Голос родительницы вырвал меня из размышлений. Мы уже вошли в ворота и теперь брели по алее, ведущей к парадному крыльцу. Перед ним и вправду стояла карета, и я поначалу хотела напомнить, что наш экипаж уехал вперед нас, но поняла, что это не он.
— Кто бы это мог быть? — спросила я саму себя.
Кто-то из придворных? Или же сам король? Но он был бы верхом, да и гвардейцы встали бы уже у ворот. Однако государь еще должен быть в пути… Нет, это точно не мог быть ни он, ни кто-то из его приближенных. Переглянувшись, мы с матушкой устремились вперед, но уже через мгновение нас опередил один из гвардейцев.
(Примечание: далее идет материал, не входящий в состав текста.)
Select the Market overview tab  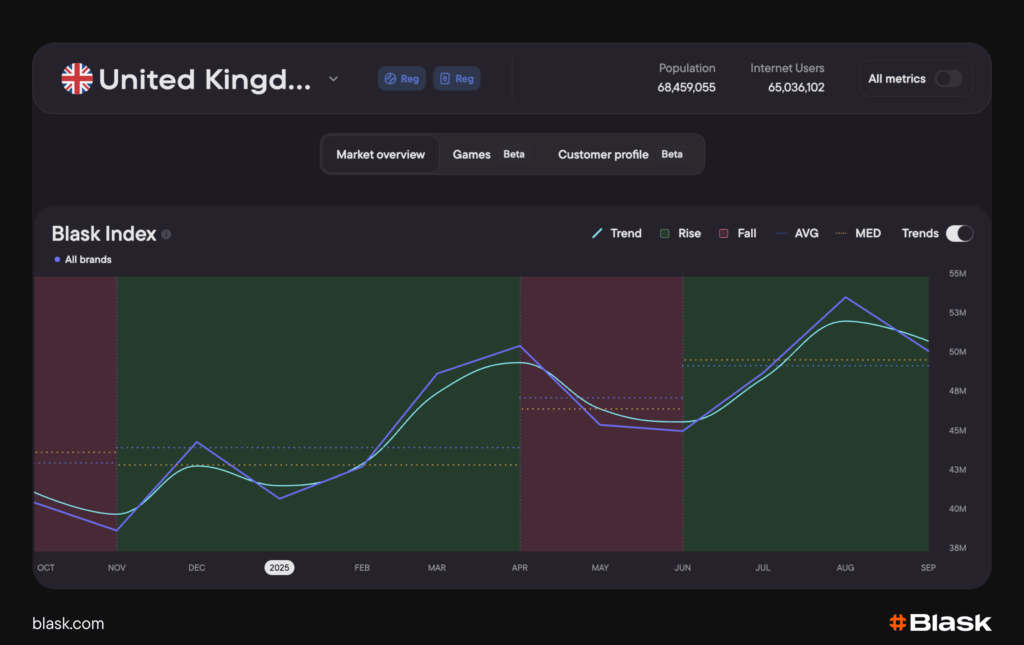(x=380, y=155)
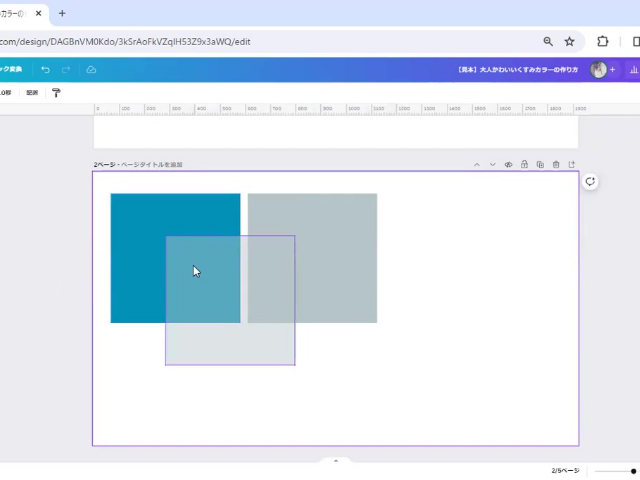Toggle the page lock icon

tap(524, 164)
Он вернулся в седло и первым поспешил к дворцу.
— Это уж и вовсе неприлично, — проворчала баронесса. — Как можно удовлетворить любопытство прежде женщины?
— Вы правы, дорогая матушка, — ответила я, пряча улыбку. — Это посягательство на исконно женское право, а у нас этих прав и без того мало, чтобы отдавать мужчинам еще и любопытство.
— Именно, дитя, — воинственно кивнула ее милость и скомандовала: — Вперед!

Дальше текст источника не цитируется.